Caroline Woolard, a 29-year-old Brooklyn artist whose projects include collaborating on temporary “trade schools” where classes are paid for through bartering, said she became a social-practice artist not because she objected to the commercial or institutional art sectors but because she felt that the art world was too isolated.

“It was the realization that the types of people who went to cultural institutions — museums or galleries — were such a small section of any possible public for the kind of work I was interested in,” she said. She added, though, that she believed the movement would only broaden, and that museums and even the commercial art world would have to find a way to get involved.
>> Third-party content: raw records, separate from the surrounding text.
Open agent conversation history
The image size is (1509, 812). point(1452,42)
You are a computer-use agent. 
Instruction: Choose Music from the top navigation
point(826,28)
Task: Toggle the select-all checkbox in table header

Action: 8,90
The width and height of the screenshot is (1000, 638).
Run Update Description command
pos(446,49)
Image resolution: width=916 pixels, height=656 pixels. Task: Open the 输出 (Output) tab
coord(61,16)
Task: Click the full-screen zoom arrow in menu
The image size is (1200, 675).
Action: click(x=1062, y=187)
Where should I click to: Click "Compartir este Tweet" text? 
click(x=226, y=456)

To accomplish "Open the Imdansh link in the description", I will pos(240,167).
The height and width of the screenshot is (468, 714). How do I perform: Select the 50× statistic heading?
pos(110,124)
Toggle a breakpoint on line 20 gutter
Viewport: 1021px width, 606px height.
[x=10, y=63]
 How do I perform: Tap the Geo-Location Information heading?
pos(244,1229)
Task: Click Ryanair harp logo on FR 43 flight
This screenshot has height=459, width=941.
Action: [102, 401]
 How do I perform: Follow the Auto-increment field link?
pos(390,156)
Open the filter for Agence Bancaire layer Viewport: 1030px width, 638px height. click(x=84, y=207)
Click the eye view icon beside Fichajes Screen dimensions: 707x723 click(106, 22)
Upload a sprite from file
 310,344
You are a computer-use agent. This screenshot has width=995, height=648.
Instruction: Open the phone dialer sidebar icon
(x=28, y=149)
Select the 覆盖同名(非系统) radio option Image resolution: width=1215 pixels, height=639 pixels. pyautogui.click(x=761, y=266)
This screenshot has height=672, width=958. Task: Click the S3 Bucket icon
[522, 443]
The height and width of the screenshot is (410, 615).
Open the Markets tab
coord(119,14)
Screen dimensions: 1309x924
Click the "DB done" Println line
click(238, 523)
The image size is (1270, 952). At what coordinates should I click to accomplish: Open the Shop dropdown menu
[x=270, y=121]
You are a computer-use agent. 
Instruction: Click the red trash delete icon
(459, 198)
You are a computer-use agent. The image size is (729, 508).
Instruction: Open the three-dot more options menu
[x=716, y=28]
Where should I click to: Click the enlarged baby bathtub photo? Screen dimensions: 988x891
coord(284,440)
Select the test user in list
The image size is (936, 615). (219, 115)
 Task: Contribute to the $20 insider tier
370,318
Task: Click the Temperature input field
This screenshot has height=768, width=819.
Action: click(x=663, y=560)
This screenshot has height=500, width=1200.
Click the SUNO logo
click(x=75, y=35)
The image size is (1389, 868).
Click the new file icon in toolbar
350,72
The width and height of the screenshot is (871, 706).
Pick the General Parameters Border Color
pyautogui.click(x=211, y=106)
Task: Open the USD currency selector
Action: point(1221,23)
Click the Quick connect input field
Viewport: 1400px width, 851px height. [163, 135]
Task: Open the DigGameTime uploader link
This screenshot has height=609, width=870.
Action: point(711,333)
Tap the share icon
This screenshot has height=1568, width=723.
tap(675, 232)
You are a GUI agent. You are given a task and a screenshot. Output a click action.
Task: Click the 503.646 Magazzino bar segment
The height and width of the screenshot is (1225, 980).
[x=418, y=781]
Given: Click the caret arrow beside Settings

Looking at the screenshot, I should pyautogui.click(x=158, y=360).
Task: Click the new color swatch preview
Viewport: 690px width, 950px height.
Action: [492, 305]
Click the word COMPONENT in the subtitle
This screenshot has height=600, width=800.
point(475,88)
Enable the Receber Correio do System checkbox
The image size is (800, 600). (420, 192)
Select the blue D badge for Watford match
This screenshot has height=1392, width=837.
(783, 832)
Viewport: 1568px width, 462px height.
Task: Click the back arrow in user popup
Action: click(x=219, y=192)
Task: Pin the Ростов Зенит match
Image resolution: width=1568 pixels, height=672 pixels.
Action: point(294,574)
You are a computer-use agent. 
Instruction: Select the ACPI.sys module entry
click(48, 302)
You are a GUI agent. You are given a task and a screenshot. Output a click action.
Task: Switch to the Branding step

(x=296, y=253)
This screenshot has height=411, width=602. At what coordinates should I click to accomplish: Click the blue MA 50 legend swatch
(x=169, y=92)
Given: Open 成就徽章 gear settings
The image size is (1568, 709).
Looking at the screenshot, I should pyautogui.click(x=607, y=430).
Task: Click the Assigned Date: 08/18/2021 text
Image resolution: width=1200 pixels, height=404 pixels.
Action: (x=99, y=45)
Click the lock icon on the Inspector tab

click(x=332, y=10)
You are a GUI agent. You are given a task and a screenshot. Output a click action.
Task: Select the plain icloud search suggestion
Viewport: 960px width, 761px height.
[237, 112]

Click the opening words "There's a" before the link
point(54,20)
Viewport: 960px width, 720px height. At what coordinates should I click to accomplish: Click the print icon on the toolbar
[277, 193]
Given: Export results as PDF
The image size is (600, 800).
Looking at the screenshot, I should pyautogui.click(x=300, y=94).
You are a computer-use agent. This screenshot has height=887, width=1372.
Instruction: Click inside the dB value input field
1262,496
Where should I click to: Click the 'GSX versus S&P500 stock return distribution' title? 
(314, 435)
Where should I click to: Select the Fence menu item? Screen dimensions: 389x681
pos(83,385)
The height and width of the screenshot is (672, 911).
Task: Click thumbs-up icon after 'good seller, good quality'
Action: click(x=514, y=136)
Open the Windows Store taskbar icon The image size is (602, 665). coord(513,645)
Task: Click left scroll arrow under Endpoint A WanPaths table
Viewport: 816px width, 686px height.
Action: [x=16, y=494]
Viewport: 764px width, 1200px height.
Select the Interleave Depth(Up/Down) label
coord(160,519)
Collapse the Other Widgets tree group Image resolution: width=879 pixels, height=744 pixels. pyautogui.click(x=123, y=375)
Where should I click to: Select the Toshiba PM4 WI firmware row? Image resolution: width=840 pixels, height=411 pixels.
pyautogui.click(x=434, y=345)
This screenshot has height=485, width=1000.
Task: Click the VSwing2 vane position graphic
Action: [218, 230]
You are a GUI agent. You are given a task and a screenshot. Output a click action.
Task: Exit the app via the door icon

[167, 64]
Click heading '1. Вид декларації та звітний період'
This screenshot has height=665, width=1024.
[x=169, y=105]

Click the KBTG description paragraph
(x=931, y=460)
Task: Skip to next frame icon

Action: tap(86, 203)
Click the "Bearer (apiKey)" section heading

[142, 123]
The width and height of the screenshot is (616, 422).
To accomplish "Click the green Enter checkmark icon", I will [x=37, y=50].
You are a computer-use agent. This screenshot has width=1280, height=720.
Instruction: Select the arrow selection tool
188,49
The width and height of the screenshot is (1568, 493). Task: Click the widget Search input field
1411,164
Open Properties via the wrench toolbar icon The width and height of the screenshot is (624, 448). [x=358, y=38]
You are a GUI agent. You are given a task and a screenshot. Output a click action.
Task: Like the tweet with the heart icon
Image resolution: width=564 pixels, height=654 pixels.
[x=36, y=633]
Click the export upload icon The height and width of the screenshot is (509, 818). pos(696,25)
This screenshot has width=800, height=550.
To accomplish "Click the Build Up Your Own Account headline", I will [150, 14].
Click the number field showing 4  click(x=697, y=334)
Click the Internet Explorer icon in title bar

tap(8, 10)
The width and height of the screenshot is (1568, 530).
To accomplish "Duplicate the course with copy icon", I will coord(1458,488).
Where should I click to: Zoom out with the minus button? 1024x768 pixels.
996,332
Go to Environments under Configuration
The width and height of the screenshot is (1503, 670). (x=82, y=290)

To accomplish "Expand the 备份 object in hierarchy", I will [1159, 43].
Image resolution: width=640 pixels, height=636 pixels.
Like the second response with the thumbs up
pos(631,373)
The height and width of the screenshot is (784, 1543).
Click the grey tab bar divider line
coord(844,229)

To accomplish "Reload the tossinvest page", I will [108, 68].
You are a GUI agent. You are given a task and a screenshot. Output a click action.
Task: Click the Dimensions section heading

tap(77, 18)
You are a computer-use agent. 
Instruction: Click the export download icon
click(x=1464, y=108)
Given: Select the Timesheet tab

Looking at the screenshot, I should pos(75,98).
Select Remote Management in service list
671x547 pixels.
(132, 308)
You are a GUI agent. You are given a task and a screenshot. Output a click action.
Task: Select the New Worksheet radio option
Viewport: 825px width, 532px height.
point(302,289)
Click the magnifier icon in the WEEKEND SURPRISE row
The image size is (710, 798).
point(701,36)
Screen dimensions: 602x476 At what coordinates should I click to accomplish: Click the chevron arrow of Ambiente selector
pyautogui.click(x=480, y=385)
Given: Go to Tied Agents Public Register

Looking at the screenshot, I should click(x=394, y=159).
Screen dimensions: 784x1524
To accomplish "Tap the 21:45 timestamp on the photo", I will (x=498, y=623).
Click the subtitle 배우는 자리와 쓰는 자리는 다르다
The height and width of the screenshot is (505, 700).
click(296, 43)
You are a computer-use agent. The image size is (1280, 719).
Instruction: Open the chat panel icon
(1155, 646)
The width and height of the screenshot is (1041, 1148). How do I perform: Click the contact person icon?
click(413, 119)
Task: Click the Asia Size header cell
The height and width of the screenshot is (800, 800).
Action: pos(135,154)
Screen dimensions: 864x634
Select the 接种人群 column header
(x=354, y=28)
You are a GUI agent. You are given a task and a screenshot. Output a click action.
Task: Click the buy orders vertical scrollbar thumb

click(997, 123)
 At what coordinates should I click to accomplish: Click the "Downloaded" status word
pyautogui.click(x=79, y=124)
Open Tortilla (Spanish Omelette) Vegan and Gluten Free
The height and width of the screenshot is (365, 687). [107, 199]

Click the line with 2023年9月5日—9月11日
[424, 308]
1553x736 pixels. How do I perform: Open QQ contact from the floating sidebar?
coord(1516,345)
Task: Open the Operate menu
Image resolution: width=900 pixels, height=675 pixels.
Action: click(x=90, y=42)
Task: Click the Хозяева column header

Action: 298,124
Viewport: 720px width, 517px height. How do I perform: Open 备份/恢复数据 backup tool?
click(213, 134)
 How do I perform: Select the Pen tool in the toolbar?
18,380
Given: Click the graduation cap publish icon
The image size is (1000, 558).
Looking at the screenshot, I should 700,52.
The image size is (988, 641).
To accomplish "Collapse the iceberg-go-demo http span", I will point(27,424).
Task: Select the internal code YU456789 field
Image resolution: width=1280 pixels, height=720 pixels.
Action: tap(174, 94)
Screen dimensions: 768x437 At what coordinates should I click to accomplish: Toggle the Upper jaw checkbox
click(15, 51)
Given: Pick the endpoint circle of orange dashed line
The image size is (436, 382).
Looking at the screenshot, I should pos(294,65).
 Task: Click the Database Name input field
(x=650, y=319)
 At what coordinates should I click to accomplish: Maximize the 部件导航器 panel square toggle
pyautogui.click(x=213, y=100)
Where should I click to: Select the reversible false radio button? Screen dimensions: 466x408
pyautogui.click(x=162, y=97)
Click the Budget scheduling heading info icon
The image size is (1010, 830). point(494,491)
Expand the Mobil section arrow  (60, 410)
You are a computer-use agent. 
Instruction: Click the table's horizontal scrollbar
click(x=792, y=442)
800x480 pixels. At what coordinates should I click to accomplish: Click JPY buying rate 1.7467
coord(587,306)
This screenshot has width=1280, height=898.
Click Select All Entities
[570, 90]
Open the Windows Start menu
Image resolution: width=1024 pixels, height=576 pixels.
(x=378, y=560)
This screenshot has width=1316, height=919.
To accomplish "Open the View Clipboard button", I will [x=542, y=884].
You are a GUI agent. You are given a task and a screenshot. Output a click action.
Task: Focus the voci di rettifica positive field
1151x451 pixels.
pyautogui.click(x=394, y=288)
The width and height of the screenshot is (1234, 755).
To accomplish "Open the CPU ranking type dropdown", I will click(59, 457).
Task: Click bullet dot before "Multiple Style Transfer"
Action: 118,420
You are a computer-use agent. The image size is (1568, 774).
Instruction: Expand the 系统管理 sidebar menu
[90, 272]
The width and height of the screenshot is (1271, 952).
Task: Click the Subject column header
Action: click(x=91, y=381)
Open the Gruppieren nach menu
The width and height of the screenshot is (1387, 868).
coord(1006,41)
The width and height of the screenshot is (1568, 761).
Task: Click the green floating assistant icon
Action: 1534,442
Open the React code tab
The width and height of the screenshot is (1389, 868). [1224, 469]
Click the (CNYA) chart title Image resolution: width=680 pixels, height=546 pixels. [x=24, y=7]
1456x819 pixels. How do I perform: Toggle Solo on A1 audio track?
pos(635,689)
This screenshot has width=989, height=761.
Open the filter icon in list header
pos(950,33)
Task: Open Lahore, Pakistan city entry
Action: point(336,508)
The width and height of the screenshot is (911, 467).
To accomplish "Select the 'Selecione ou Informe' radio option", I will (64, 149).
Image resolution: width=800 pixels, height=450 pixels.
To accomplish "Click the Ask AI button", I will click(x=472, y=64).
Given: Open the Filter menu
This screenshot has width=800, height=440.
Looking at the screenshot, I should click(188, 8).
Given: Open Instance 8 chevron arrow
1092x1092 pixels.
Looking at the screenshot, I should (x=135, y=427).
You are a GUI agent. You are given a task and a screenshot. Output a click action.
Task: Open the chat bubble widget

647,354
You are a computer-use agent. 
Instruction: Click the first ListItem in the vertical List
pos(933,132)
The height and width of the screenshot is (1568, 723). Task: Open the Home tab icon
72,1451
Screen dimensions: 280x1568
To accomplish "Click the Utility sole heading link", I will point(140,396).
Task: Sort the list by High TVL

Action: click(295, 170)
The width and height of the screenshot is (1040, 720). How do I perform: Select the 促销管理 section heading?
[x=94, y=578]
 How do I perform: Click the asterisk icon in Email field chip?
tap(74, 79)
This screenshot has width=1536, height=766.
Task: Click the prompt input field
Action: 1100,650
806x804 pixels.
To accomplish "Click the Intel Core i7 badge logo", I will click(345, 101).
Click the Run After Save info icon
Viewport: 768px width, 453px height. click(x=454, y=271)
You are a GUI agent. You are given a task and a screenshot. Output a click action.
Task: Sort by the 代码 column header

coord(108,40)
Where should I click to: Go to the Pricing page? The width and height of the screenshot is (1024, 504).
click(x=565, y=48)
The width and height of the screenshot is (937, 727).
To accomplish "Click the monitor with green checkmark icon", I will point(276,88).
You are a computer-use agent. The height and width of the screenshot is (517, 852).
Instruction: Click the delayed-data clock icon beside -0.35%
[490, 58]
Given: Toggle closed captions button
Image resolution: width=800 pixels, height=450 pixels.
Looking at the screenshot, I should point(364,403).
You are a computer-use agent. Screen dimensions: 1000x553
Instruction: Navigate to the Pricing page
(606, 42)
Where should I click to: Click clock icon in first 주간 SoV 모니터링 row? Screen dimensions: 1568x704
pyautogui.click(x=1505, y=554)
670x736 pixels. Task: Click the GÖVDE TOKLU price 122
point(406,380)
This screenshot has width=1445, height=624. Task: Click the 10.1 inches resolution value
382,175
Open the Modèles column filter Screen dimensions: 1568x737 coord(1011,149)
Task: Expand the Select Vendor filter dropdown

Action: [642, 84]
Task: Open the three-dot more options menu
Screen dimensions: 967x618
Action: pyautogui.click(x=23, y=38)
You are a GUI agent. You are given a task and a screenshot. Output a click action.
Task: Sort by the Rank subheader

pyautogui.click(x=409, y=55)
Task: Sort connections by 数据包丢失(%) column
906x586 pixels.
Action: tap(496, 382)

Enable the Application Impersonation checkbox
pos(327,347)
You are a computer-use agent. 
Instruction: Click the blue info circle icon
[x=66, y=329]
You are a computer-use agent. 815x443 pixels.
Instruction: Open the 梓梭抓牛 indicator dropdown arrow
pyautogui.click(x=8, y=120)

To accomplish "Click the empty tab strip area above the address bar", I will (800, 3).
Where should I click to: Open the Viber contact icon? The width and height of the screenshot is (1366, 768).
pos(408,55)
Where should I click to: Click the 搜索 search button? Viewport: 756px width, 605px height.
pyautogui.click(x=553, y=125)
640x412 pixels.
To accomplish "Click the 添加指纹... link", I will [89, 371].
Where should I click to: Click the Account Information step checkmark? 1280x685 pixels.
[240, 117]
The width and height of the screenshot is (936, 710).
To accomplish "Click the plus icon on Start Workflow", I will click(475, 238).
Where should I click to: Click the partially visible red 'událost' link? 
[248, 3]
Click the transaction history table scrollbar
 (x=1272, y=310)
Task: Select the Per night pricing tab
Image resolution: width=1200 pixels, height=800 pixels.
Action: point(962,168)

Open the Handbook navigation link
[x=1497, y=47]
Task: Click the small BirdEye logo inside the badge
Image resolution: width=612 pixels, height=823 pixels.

“I do think that there will be ways for new kinds of collectors to emerge who will support these kinds of long-term projects as works of art,” said Ms. Woolard, who was recently asked by the Museum of Modern Art’s education department to take part in a social-practice program, “Artists as Houseguests: Artists Experiment at MoMA,” over the next few months.

Pablo Helguera, who is organizing the experiment as the director of adult and academic programs in MoMA’s education department, said that departments like his, as opposed to curatorial ones, are often the doors through which social-practice artists enter the museum world.

“There have always been artists working this way, but we started seeing more and more of them,” Mr. Helguera said. “My theory is that the shift began happening sometime after 9/11. I think it was the question ‘What is the meaning of making art in the world like it is today?’”

Mr. Helguera, who has written a book on the subject, “Education for Socially Engaged Art,” added that galleries and museums are only now beginning to scope out the movement’s contours. “The art world has these expectations,” he said. “It’s like you’re supposed to deliver your fall collection and your spring collection, and then what are you doing for the summer, for the art fairs and the biennials?”

“But this kind of work doesn’t operate according to that calendar,” he said. “It might mean a connection with some community or group of people for years, maybe some artist’s whole life. It’s hard to bring to the public. Sometimes it’s hard to define.”

Even those who live in the world of socially engaged art sometimes need help defining it. Justin Langlois, a Canadian artist, recently wrote a wry David-Letterman-style list of questions that artists can pose to themselves to determine whether they are indeed practicing social practice. Question No. 19 was “Can your work be critiqued by a painter?” Question No. 22: “If your project was a math equation, did the sum always end up as a critique of capitalism?” And the final question: “Were you asked to explain the reason you think your project is art?”


Continue reading the main story

(Video) The Art and Science of Teaching Direct Practice in Social Work


1. Loophole of Retreat: A Conference Part 3 of 3
(Guggenheim Museum)
2. Reckoning with the Syrian Uprising a Decade On — A Conversation with Lisa Wedeen & Yasser Munif
(Center for International & Area Studies)
3. Research as Practice 1.1 - Hammad Nasar
(Kiran Nadar Museum of Art)
4. No Boundaries 2017 - Citizenship - Session 5, Wed 29 Mar
(No Boundaries)
5. Improve Vocabulary | Learn English While Sleeping | Daily English Listening Conversation Practice ✔
(English TV)
6. Diversity Equity and Inclusion Art Museums and Universities Similar Goals or Divergent Path

Top Articles

Latest Posts

Article information

Author: Maia Crooks Jr

Last Updated: 12/18/2022

Views: 6347

Rating: 4.2 / 5 (63 voted)

Reviews: 94% of readers found this page helpful

Author information

Name: Maia Crooks Jr

Birthday: 1997-09-21

Address: 93119 Joseph Street, Peggyfurt, NC 11582

Phone: +2983088926881

Job: Principal Design Liaison

Hobby: Web surfing, Skiing, role-playing games, Sketching, Polo, Sewing, Genealogy

Introduction: My name is Maia Crooks Jr, I am a homely, joyous, shiny, successful, hilarious, thoughtful, joyous person who loves writing and wants to share my knowledge and understanding with you.